TO DO >>
Given the material below, return only the lines starting at the line with "Given: Click the 确认加点 button" and ending at the line with "Task: Click the green Hoàn thành button", exactly as they appear.

EXTRACTED ENTRIES >>
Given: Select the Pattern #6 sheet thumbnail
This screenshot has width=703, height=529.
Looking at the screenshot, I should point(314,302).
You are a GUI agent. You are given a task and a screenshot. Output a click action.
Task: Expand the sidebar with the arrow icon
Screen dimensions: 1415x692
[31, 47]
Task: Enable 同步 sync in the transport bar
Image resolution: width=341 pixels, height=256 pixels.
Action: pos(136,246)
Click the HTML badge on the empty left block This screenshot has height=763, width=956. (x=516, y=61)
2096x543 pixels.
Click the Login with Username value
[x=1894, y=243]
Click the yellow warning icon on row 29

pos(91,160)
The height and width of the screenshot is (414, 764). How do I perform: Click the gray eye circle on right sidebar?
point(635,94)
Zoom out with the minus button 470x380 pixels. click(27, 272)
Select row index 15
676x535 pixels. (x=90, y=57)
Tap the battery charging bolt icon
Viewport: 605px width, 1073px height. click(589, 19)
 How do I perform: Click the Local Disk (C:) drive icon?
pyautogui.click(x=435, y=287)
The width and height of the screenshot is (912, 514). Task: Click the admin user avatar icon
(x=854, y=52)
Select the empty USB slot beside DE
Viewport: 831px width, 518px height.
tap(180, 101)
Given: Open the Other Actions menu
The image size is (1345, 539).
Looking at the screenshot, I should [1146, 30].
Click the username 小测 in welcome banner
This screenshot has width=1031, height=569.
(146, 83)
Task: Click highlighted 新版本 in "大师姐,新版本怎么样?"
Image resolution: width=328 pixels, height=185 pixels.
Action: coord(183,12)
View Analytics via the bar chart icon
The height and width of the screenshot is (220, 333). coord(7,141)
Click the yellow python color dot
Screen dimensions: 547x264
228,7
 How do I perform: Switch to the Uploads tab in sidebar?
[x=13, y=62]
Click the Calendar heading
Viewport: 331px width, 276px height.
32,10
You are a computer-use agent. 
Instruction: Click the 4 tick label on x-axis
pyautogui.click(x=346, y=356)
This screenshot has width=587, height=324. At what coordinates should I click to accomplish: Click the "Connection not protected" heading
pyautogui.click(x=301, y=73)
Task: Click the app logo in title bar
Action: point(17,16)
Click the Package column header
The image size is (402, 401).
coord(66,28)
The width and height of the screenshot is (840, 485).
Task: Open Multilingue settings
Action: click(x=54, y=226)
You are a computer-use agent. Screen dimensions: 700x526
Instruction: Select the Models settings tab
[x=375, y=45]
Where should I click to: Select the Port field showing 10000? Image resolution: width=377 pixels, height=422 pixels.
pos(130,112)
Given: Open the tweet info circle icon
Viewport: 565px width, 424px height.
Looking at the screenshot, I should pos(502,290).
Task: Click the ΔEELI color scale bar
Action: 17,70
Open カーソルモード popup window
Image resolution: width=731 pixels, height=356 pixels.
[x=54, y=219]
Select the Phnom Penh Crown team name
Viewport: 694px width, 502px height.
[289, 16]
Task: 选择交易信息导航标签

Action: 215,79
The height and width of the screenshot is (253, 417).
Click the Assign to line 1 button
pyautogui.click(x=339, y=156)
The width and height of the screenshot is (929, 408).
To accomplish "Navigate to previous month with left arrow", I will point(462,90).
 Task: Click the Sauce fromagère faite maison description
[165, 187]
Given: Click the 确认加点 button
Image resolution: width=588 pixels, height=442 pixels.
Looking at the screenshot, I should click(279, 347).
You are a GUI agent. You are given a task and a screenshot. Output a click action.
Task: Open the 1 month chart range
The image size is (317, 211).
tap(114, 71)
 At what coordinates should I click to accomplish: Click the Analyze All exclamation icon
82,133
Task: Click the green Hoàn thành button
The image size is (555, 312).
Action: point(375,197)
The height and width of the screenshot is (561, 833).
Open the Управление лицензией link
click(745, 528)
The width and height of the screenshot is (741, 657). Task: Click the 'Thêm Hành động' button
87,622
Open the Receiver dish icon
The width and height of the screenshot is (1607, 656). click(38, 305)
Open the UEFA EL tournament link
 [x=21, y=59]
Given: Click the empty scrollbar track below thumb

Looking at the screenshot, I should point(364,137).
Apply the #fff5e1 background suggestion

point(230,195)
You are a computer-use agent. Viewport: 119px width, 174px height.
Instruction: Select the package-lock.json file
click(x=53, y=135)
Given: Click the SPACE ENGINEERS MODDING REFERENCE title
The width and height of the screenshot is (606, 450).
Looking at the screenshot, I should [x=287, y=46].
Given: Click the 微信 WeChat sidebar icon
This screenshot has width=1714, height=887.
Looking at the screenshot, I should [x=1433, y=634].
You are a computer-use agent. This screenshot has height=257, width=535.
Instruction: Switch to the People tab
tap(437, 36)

TASK RESPONSE >>
Given: Click the 确认加点 button
Image resolution: width=588 pixels, height=442 pixels.
Looking at the screenshot, I should click(279, 347).
You are a GUI agent. You are given a task and a screenshot. Output a click action.
Task: Open the 1 month chart range
The image size is (317, 211).
tap(114, 71)
 At what coordinates should I click to accomplish: Click the Analyze All exclamation icon
82,133
Task: Click the green Hoàn thành button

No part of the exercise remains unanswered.